Exercise aim: For each line of the listing below that contains the string "width", copy the line.

= = = = = = =

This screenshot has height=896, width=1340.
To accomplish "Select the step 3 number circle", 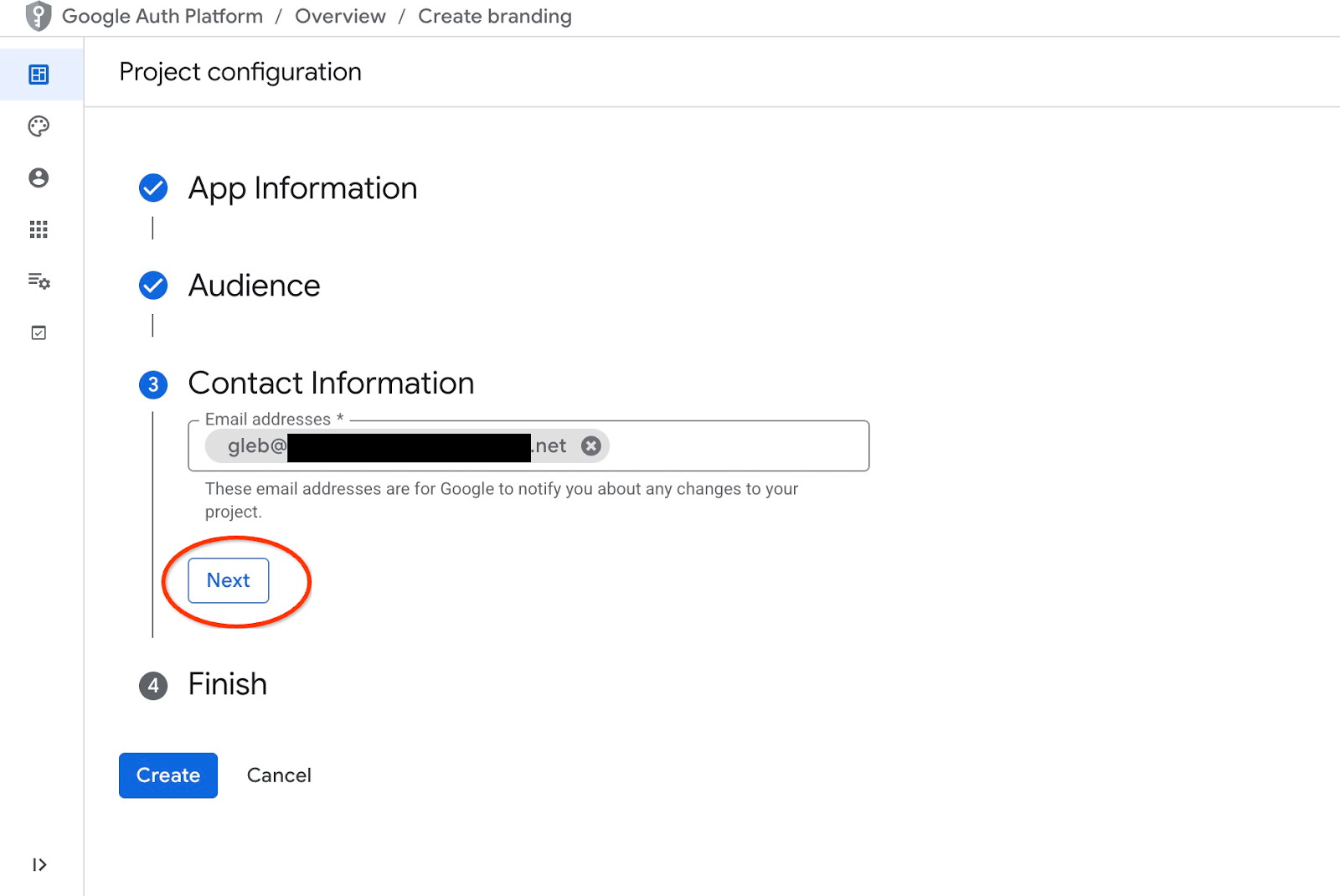I will [153, 384].
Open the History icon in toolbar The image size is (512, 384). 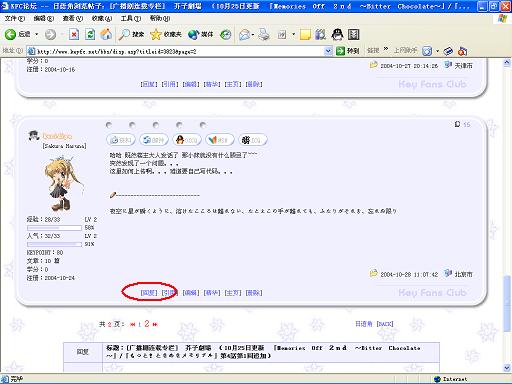click(x=226, y=34)

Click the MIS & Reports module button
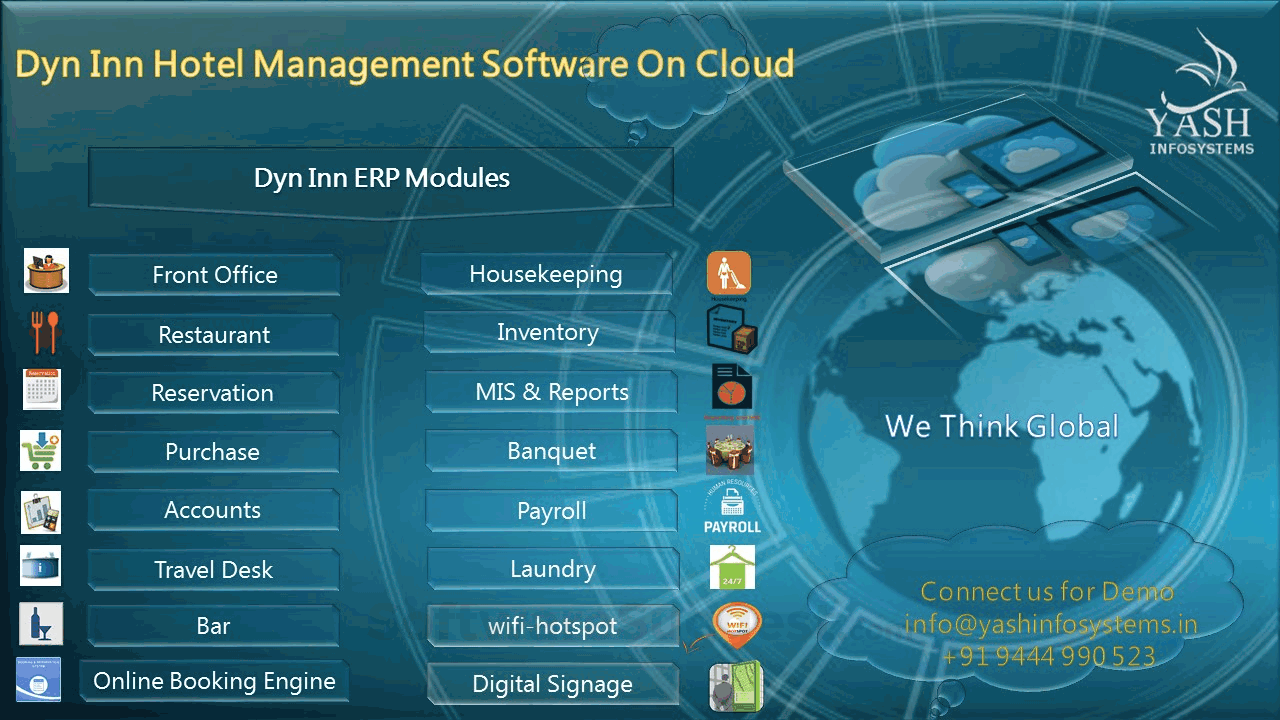(551, 392)
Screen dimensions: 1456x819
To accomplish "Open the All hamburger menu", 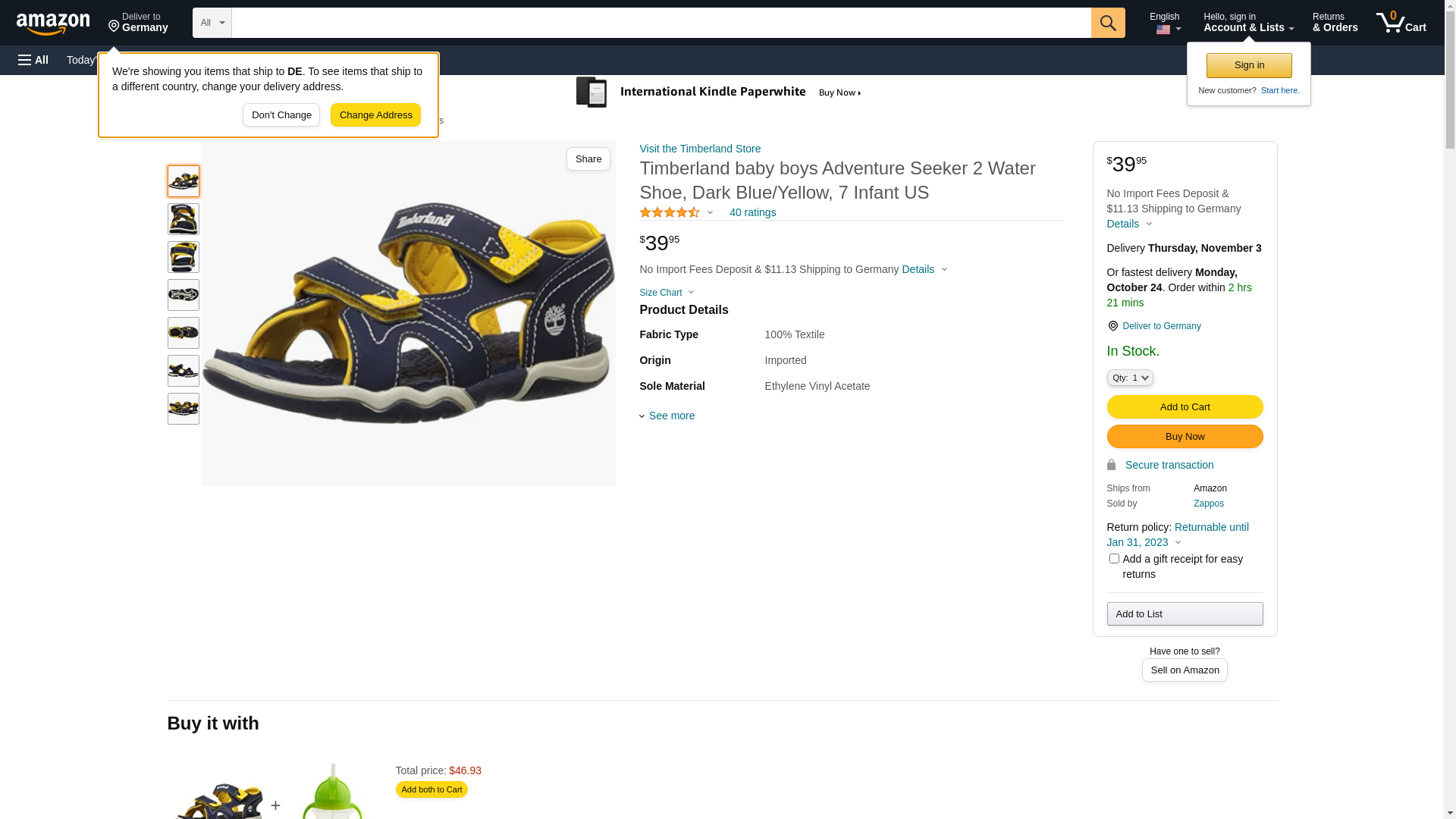I will [33, 60].
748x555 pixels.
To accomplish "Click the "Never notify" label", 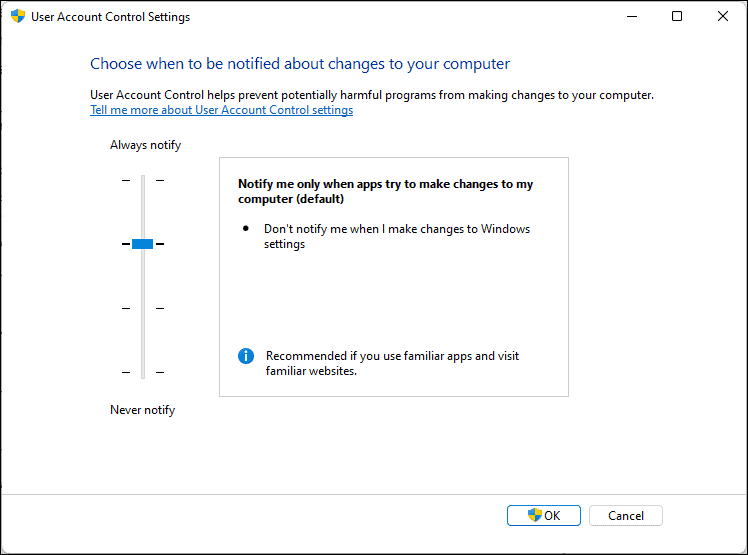I will coord(142,410).
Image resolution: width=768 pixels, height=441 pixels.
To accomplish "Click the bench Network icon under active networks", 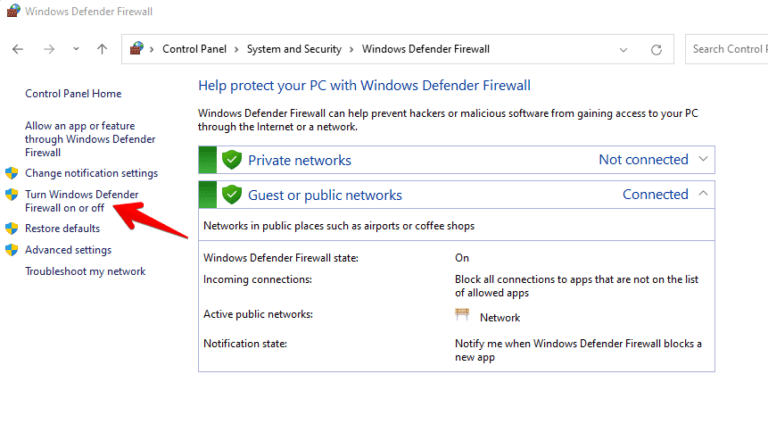I will coord(462,316).
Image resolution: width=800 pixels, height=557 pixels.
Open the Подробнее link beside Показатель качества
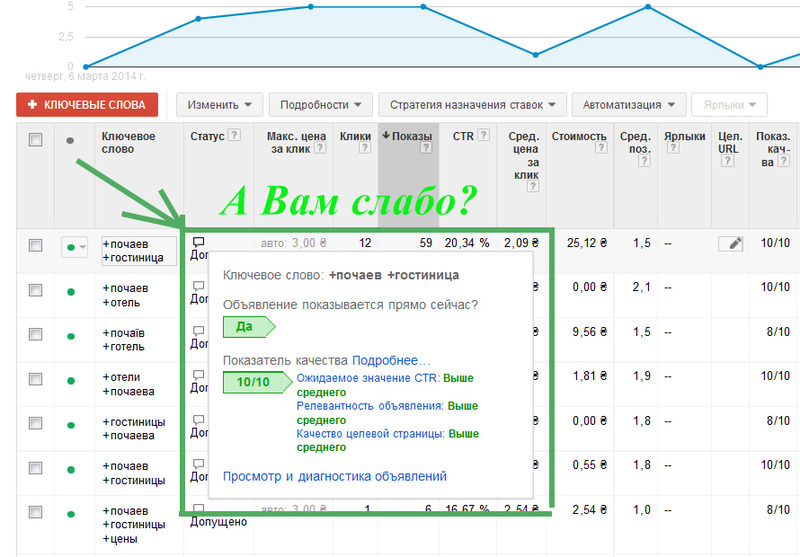click(x=391, y=360)
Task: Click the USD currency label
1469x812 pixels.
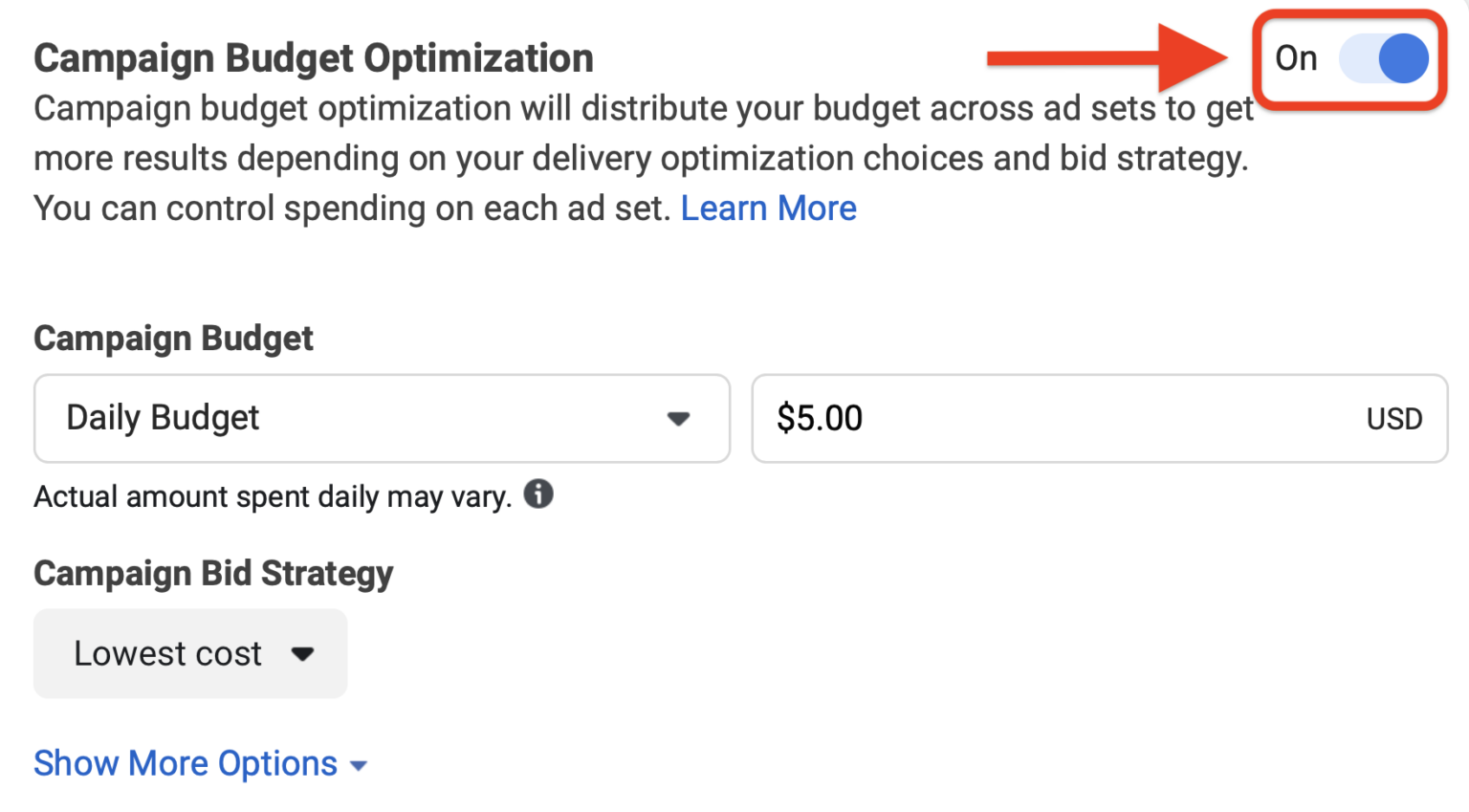Action: pyautogui.click(x=1395, y=418)
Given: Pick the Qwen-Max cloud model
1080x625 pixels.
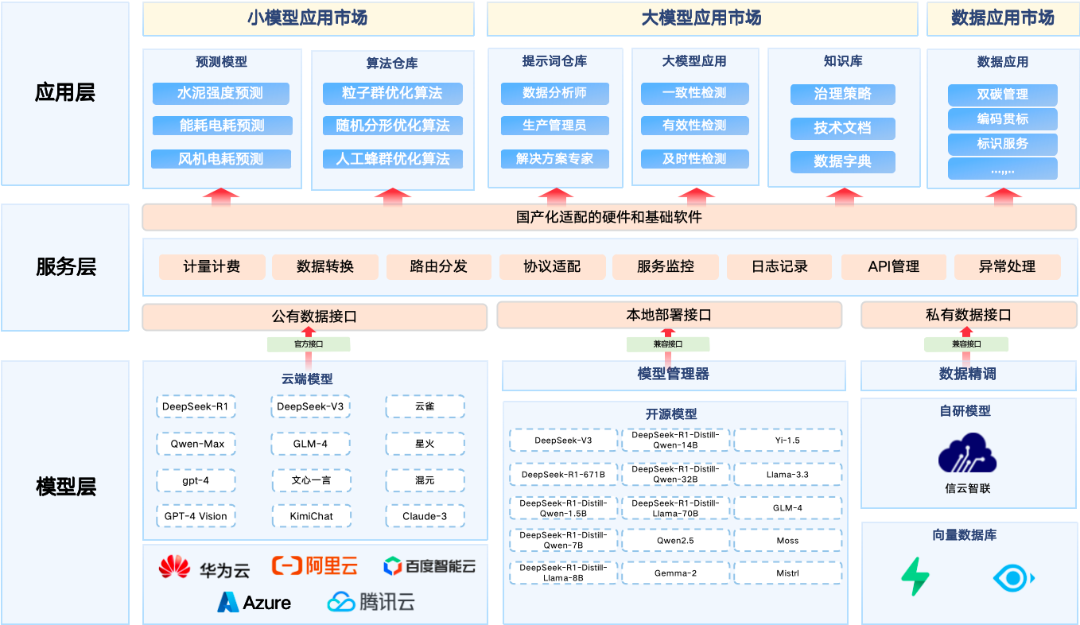Looking at the screenshot, I should [x=196, y=444].
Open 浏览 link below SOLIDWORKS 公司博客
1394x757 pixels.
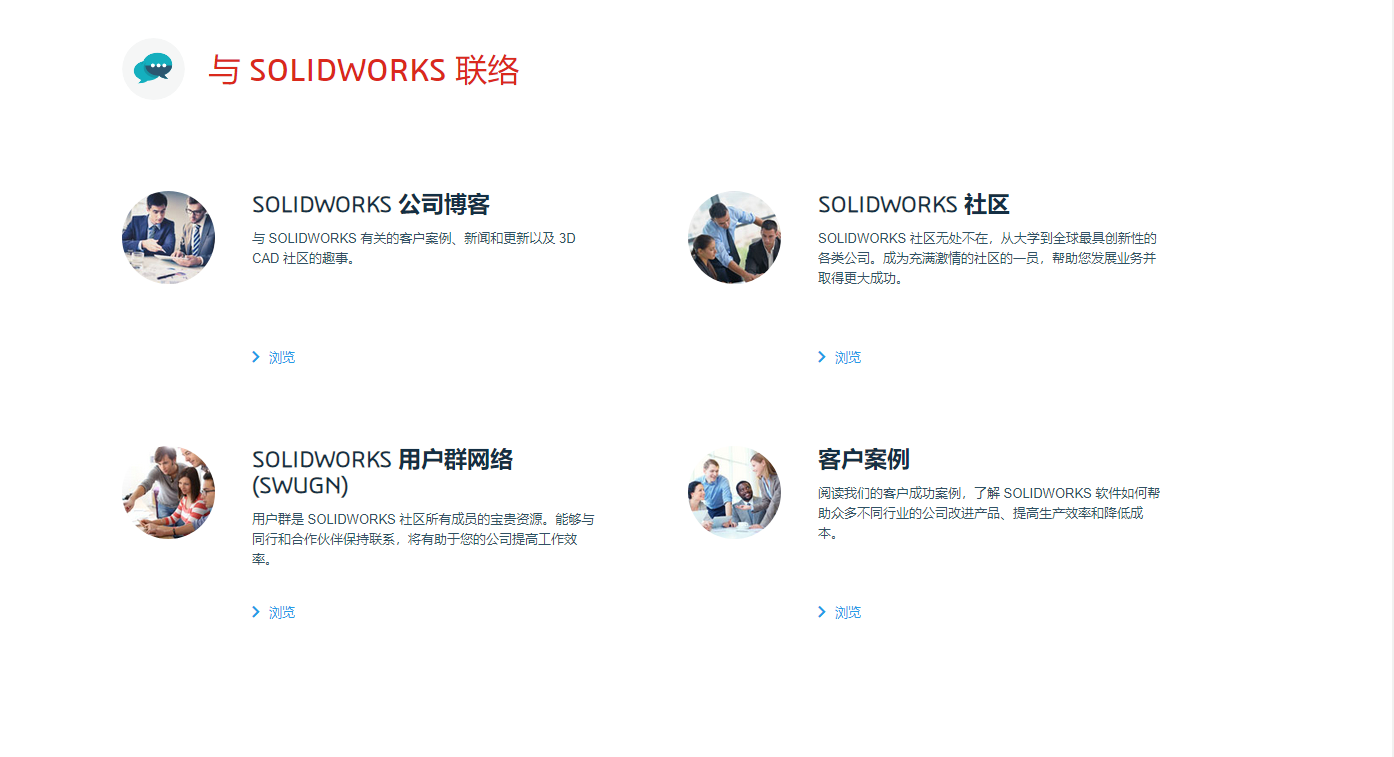(282, 357)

= = = = = = =

Written answer:
This screenshot has height=896, width=1340.
Image resolution: width=768 pixels, height=441 pixels.
Image resolution: width=800 pixels, height=557 pixels.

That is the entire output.